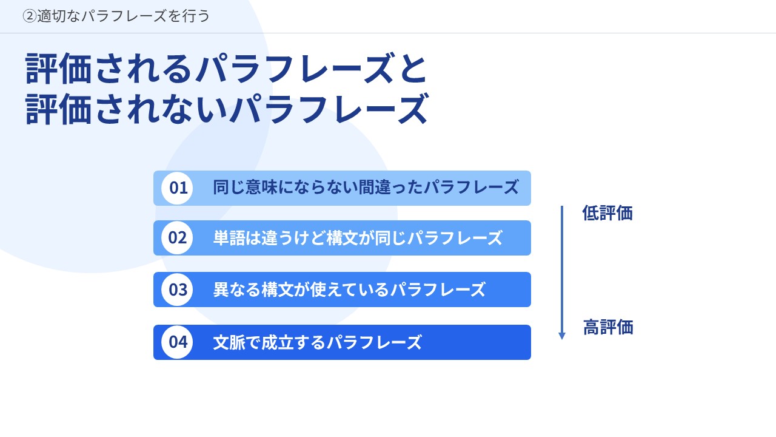Click the downward arrowhead near 高評価
This screenshot has width=776, height=437.
tap(562, 336)
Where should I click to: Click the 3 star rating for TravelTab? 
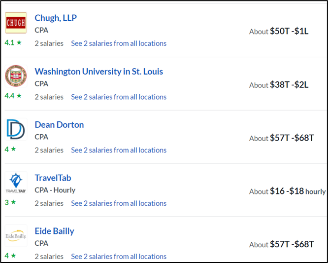coord(10,202)
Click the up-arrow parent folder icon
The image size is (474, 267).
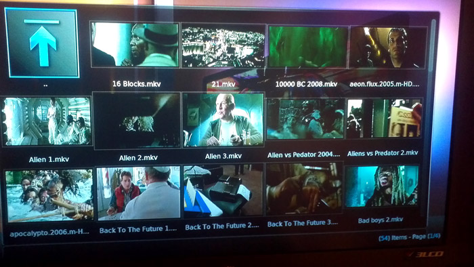coord(42,43)
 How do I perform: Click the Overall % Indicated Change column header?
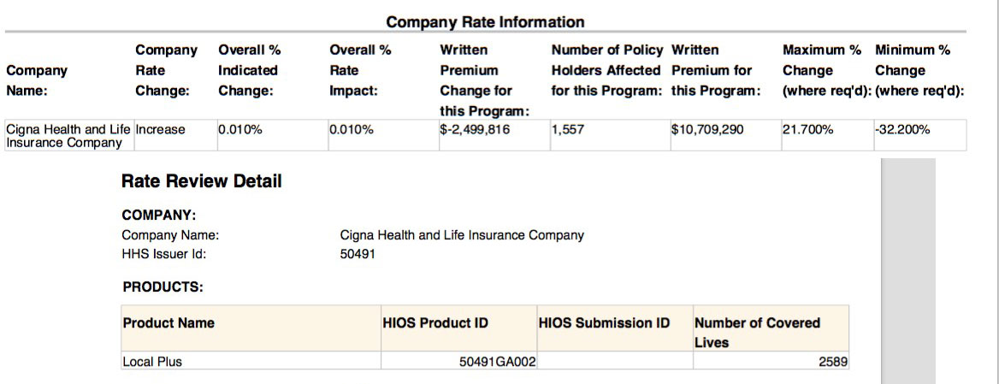[x=248, y=70]
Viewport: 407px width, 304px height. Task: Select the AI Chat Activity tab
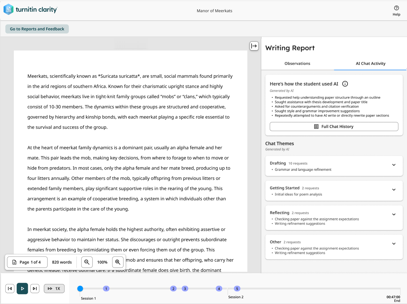pos(370,64)
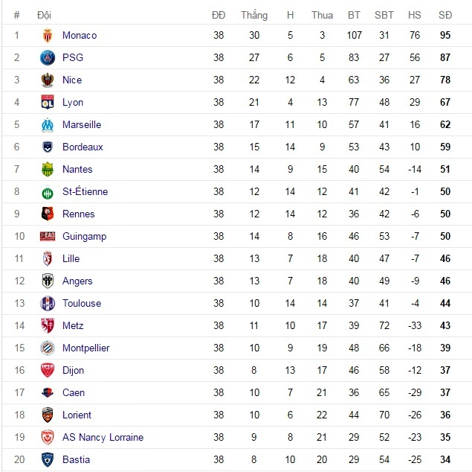
Task: Click the Lorient club logo
Action: click(48, 415)
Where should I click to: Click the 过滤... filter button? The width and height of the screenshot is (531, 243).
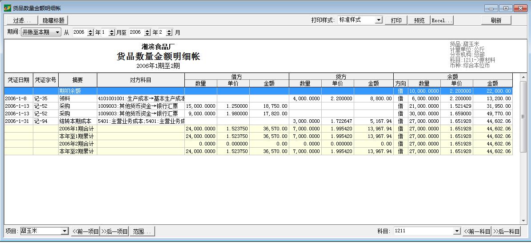22,20
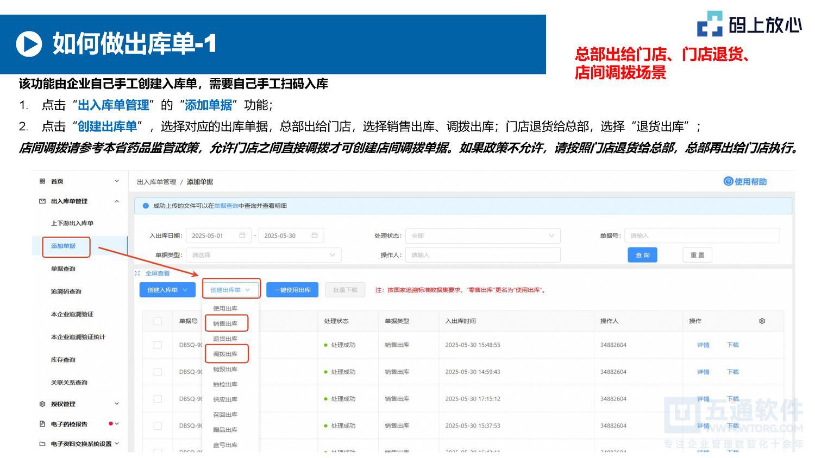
━━━━━━━━━━
**Stated task:** Show every line in the rows above that contains the word "width".

**Exercise solution:**
This screenshot has width=776, height=437.
Viewport: 407px width, 304px height. Task: Select the AI Chat Activity tab
Where should I click to: Click the 过滤... filter button? The width and height of the screenshot is (531, 243).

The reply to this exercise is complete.